Find "This screenshot has width=690, height=518." in the listing below, then set down only that line and each later line, unchanged, leaving out pictures.

Excerpted data section start

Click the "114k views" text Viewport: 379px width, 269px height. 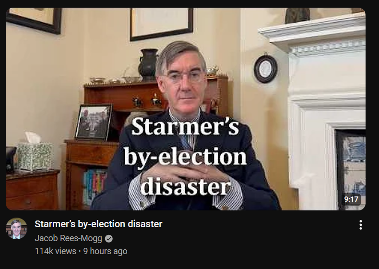coord(55,251)
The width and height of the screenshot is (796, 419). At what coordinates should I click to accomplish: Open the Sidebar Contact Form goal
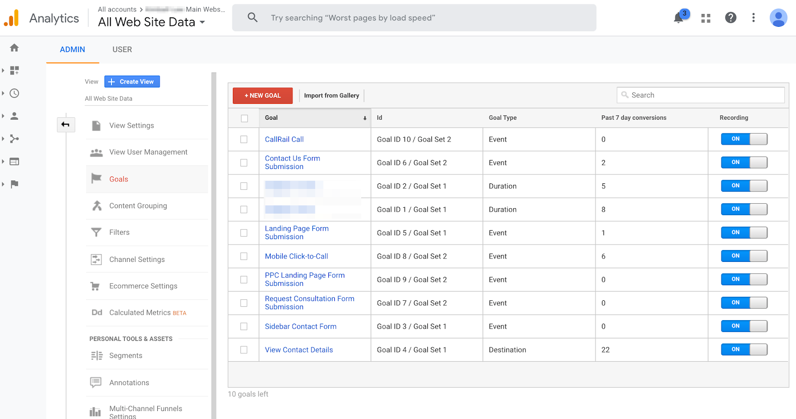(300, 327)
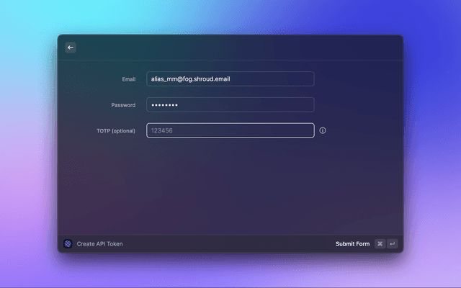Click the top bar right of back arrow

[x=238, y=48]
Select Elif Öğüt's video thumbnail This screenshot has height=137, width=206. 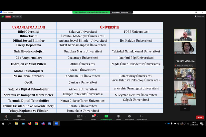[x=185, y=48]
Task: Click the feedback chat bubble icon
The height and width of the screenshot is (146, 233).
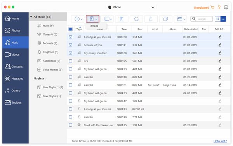Action: (x=226, y=7)
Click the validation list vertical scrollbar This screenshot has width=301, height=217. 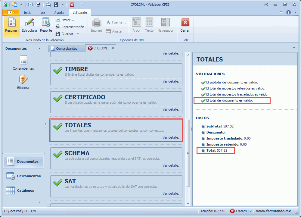point(188,152)
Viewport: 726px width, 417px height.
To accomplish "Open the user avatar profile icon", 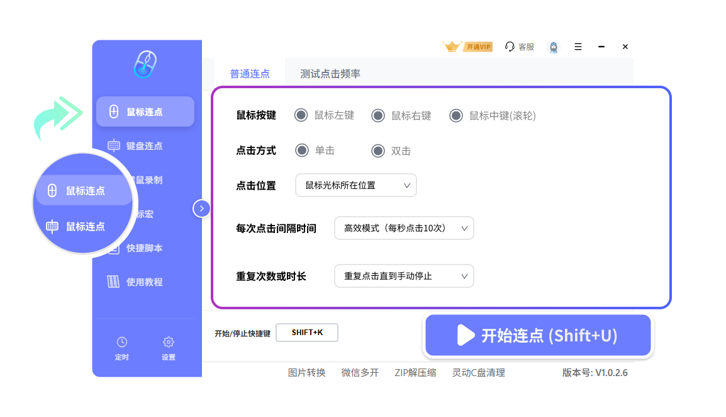I will [554, 47].
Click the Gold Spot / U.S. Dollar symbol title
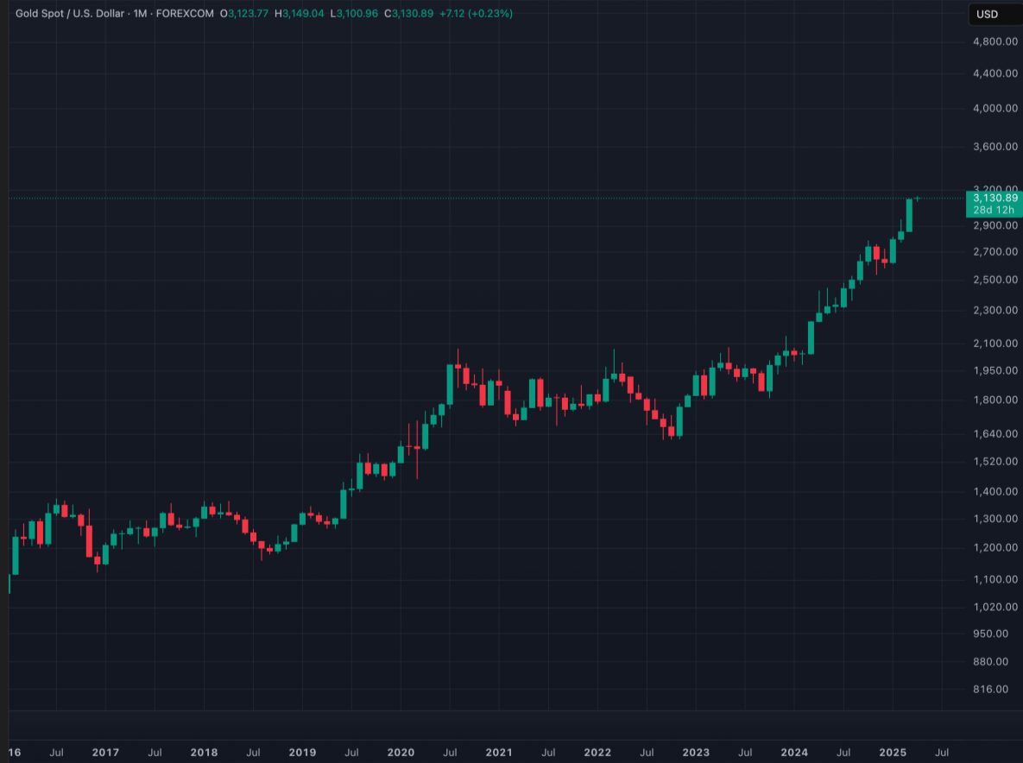Image resolution: width=1023 pixels, height=763 pixels. 72,14
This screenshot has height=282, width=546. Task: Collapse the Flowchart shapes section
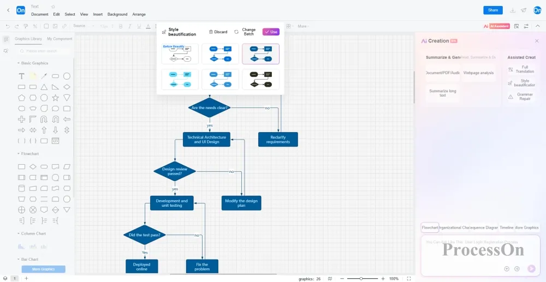18,154
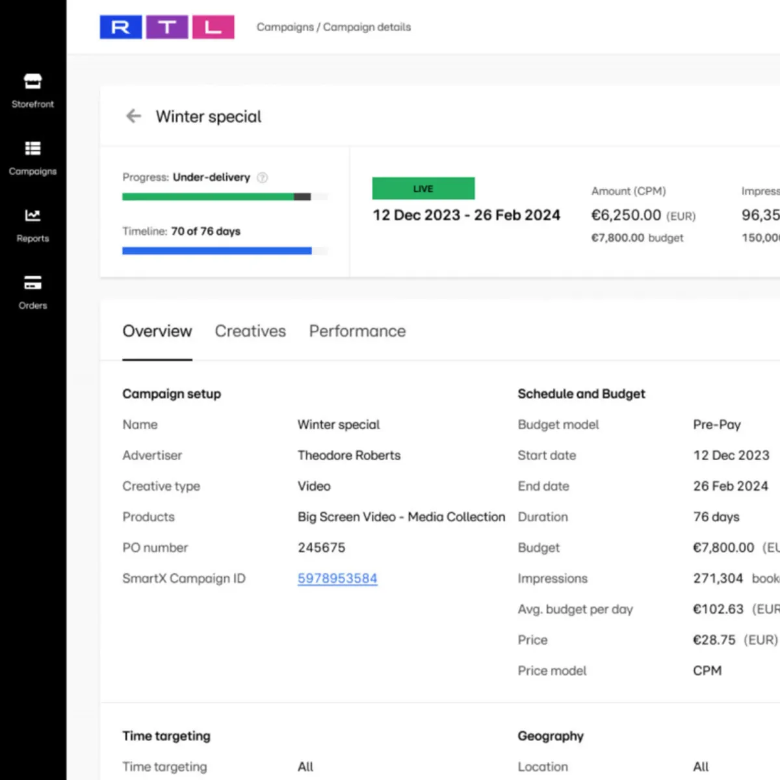Click advertiser name Theodore Roberts
Viewport: 780px width, 780px height.
[348, 455]
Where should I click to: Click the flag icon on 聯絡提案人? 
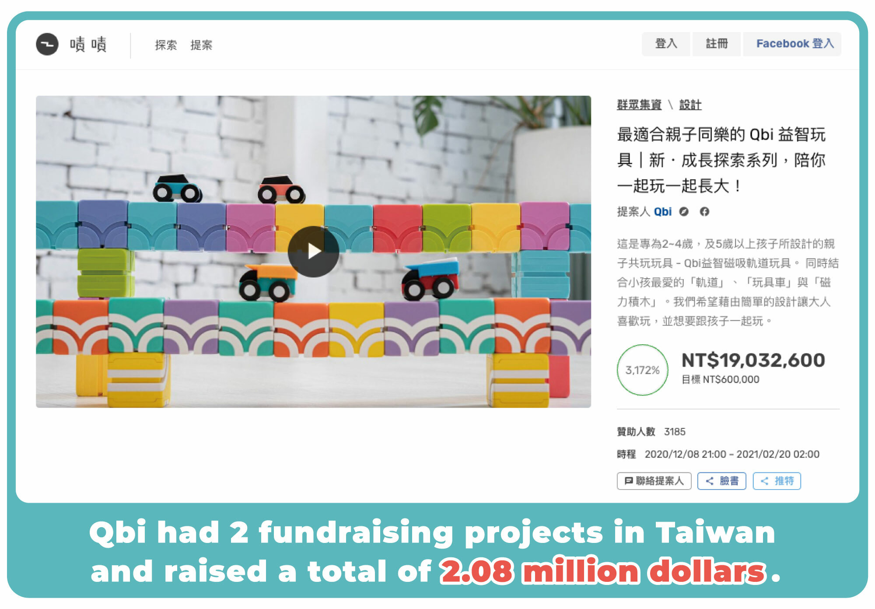629,481
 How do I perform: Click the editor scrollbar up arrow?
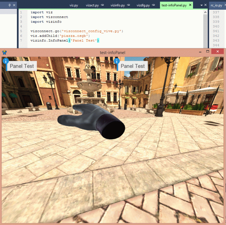tap(205, 12)
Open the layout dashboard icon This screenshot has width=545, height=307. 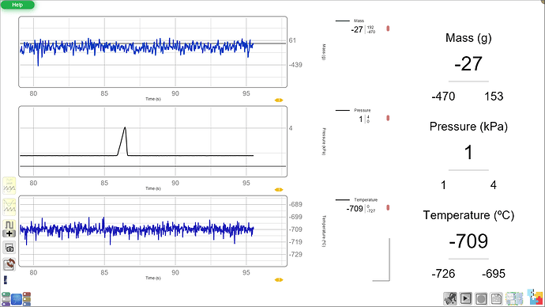point(514,298)
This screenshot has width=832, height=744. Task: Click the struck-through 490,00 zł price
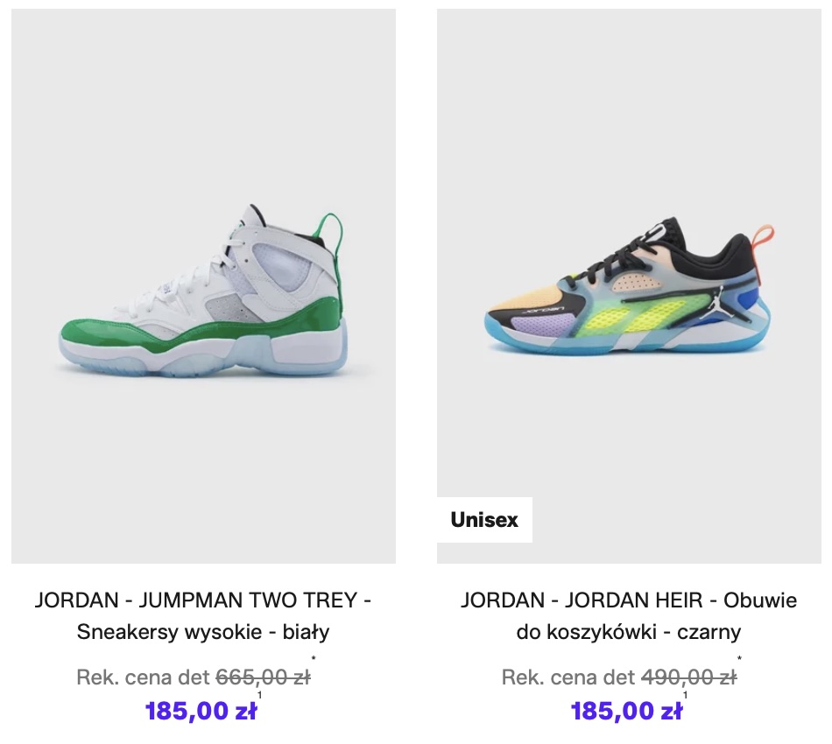[688, 677]
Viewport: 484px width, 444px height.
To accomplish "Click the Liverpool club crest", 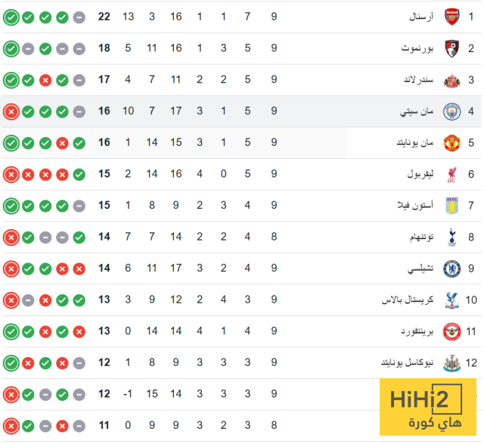I will click(x=451, y=174).
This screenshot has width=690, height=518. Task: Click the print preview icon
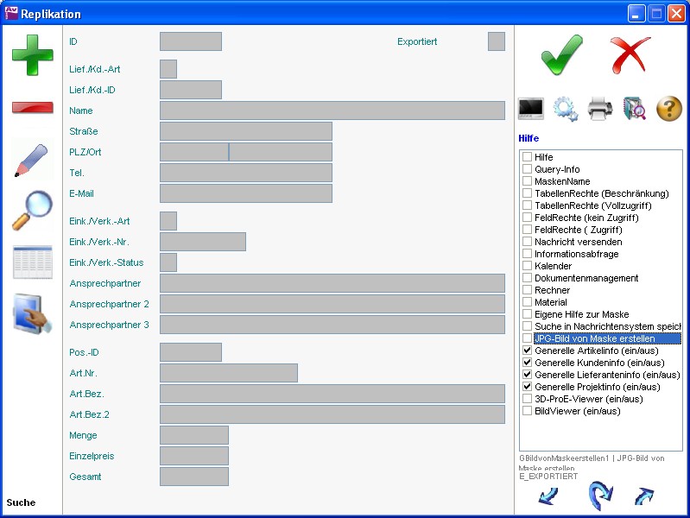(635, 109)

Excerpted data section end

Task response:
This screenshot has width=690, height=518. Task: Click the print preview icon
(635, 109)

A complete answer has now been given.